Task instructions » List each line in the listing below that contains the word "beside". Letter case must match.
────
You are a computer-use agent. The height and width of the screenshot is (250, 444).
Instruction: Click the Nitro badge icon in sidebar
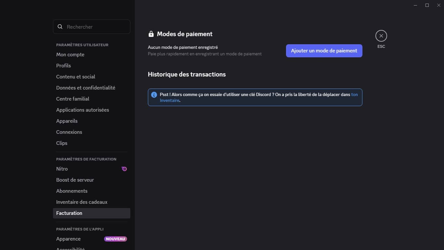(124, 169)
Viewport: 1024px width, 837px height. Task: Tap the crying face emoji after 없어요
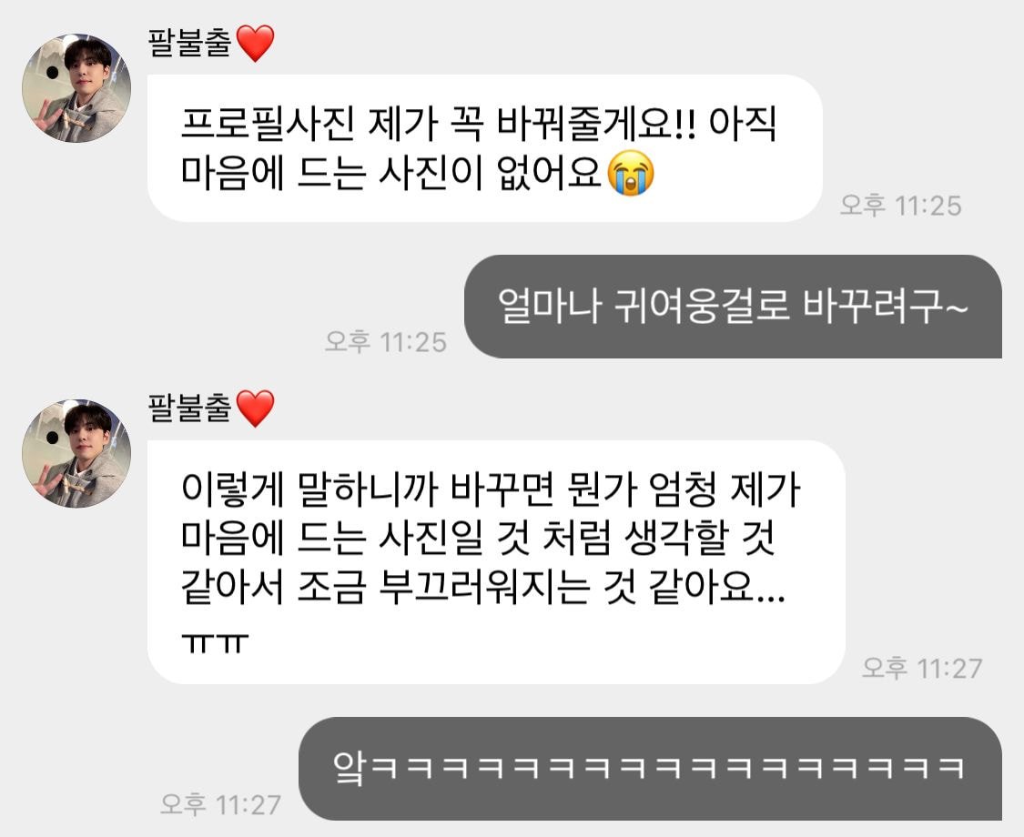click(630, 173)
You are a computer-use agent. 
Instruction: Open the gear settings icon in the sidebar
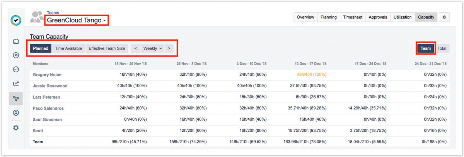tap(16, 128)
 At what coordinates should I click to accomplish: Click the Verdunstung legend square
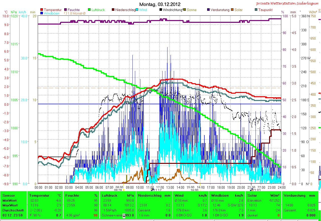[x=209, y=10]
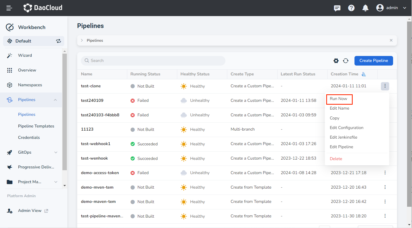Expand the GitOps sidebar section

tap(56, 152)
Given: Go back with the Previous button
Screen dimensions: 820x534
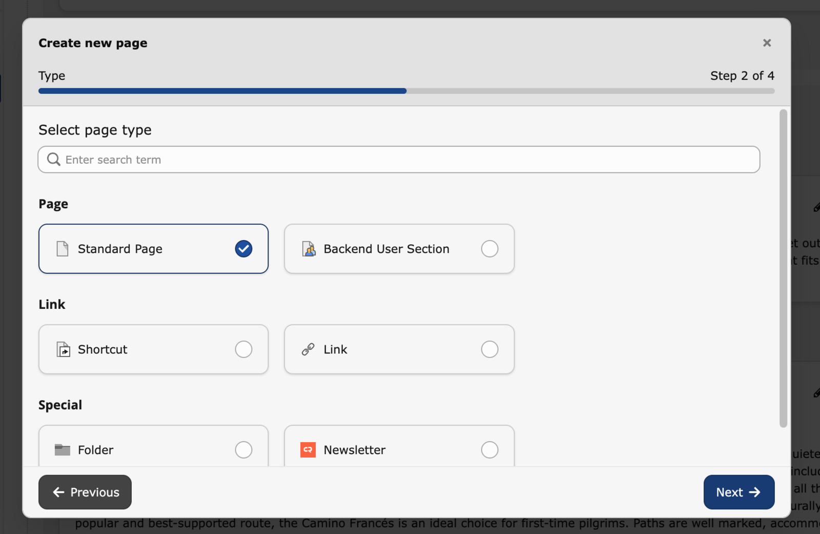Looking at the screenshot, I should (85, 492).
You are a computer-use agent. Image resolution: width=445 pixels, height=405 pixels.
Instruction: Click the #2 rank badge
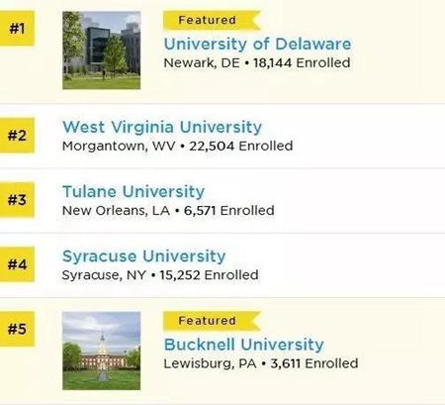[17, 136]
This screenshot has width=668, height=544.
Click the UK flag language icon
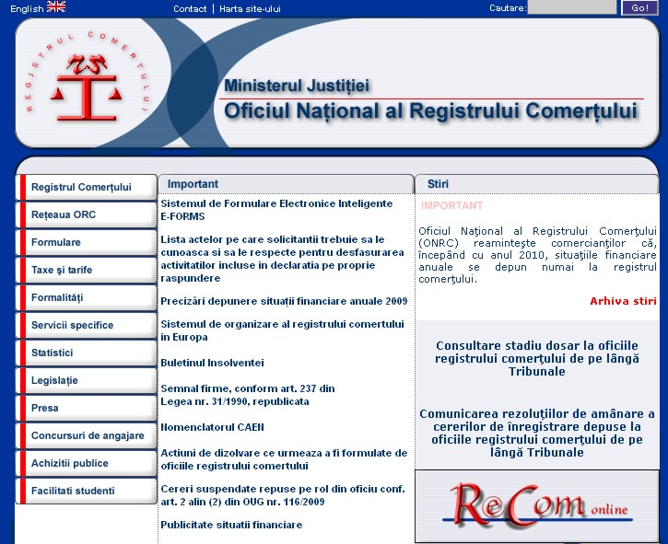(56, 7)
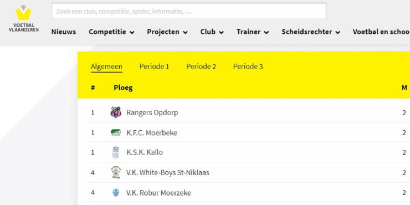Viewport: 410px width, 205px height.
Task: Switch to the Periode 2 tab
Action: [x=201, y=66]
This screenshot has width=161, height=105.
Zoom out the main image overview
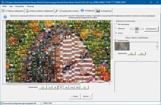(131, 53)
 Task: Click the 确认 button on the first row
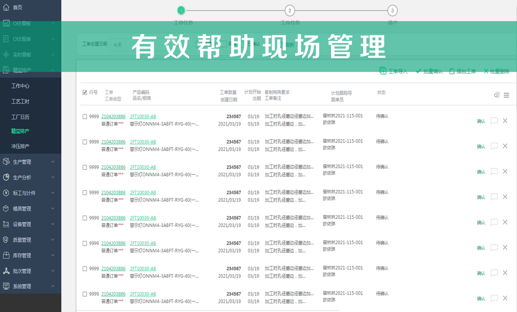[481, 121]
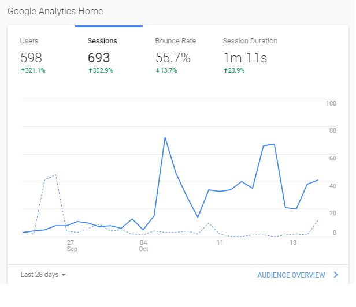Screen dimensions: 356x307
Task: Click the up arrow icon beside 321.1%
Action: click(x=23, y=70)
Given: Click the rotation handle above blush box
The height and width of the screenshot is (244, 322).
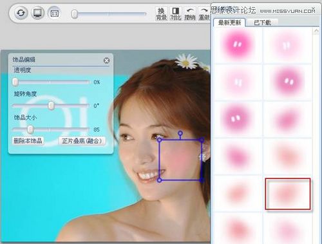Looking at the screenshot, I should (180, 133).
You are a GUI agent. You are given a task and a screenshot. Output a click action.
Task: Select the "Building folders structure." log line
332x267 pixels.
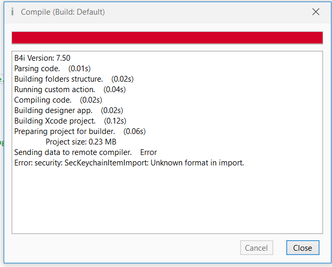click(x=58, y=79)
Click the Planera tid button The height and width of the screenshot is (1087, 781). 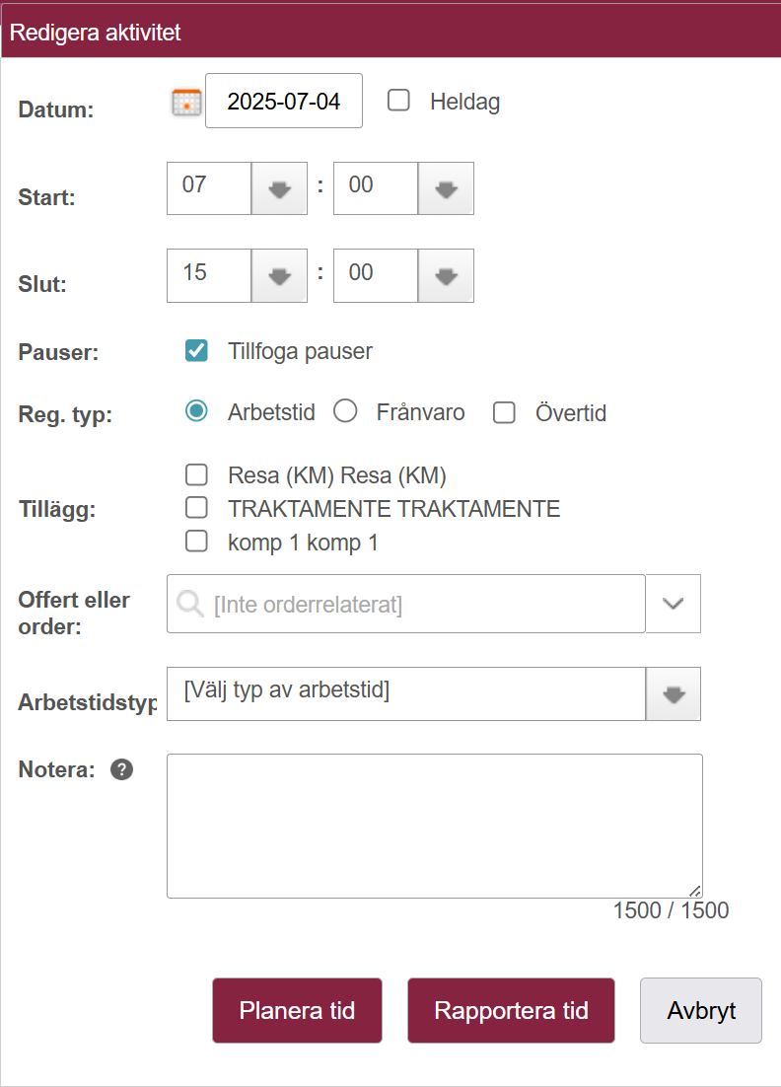tap(297, 1011)
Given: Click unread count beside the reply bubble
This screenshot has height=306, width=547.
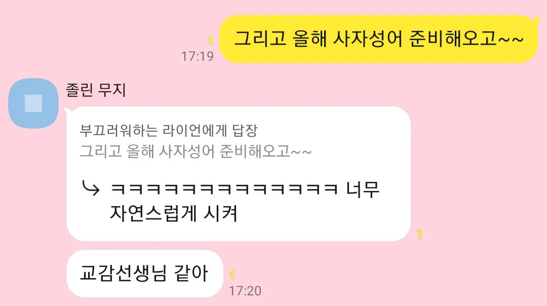Looking at the screenshot, I should 419,234.
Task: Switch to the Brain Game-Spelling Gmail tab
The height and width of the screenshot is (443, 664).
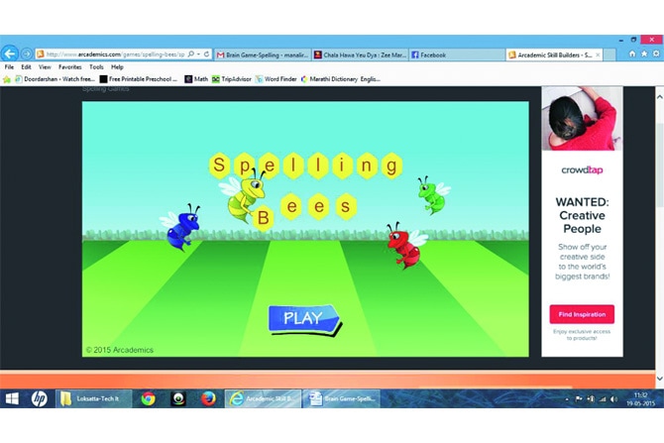Action: click(x=261, y=55)
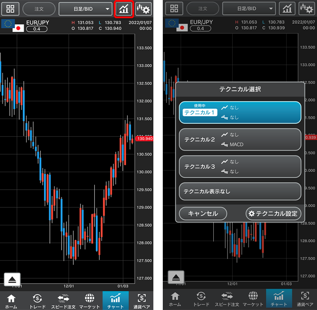This screenshot has width=317, height=310.
Task: Choose the テクニカル3 preset
Action: point(240,167)
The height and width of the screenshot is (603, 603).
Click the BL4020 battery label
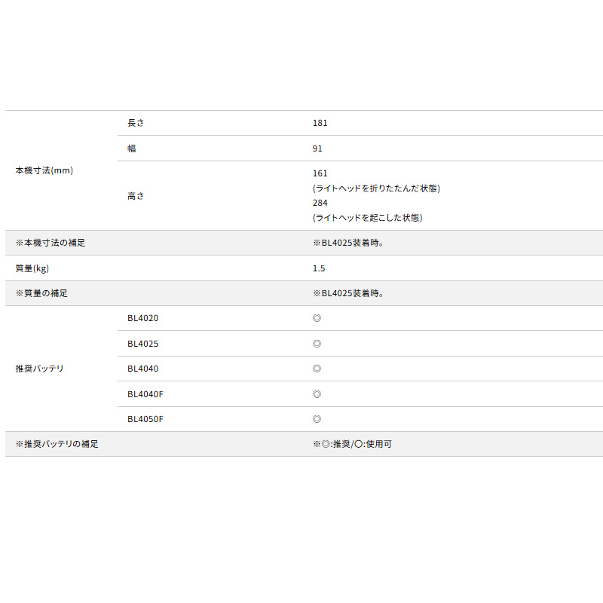(x=143, y=318)
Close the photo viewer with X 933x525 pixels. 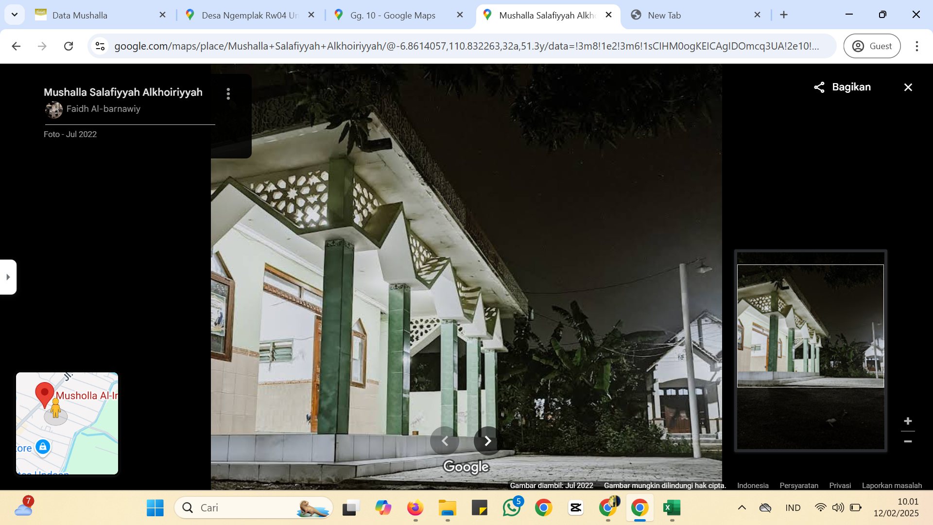(x=908, y=87)
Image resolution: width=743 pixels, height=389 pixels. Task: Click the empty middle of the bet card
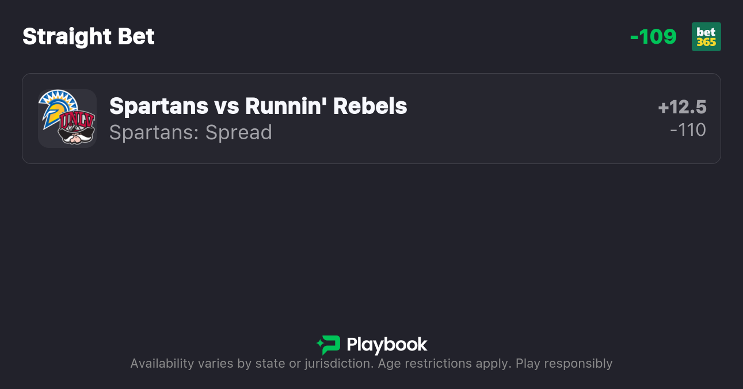pos(518,119)
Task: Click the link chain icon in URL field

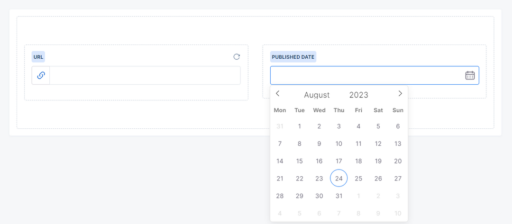Action: [x=41, y=75]
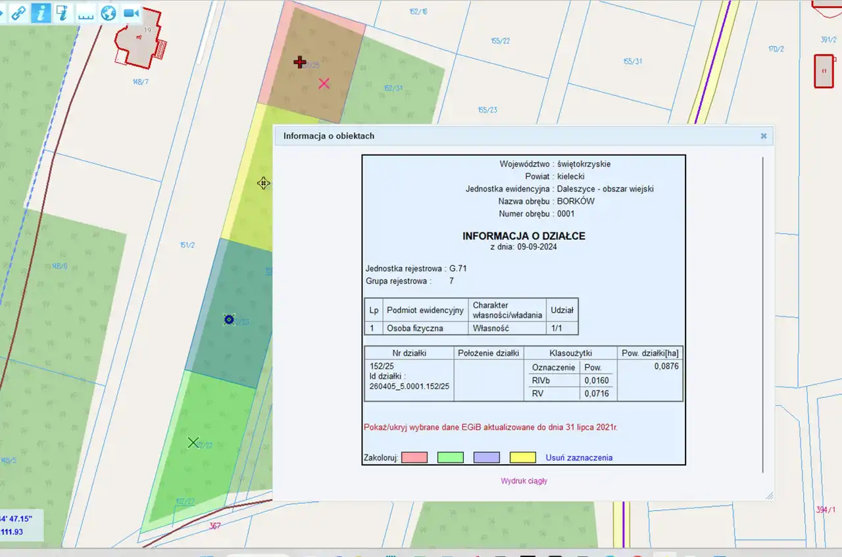Toggle 'Pokaż/ukryj wybrane dane EGiB' text

pos(490,427)
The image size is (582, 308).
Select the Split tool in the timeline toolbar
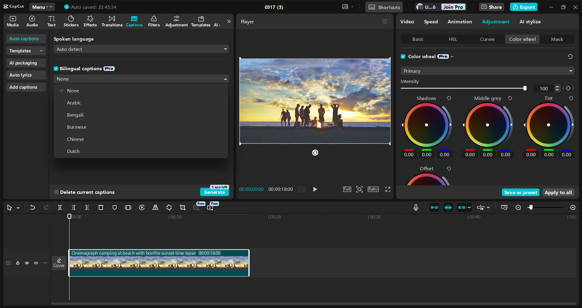click(60, 207)
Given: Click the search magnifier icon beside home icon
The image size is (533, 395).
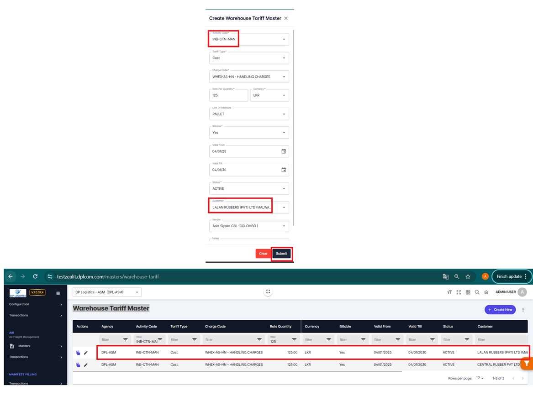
────
Correct result »
Task: Click the up arrow icon beside 321.1%
Given: Click unread count beside the reply bubble
Given: Click the search magnifier icon beside home icon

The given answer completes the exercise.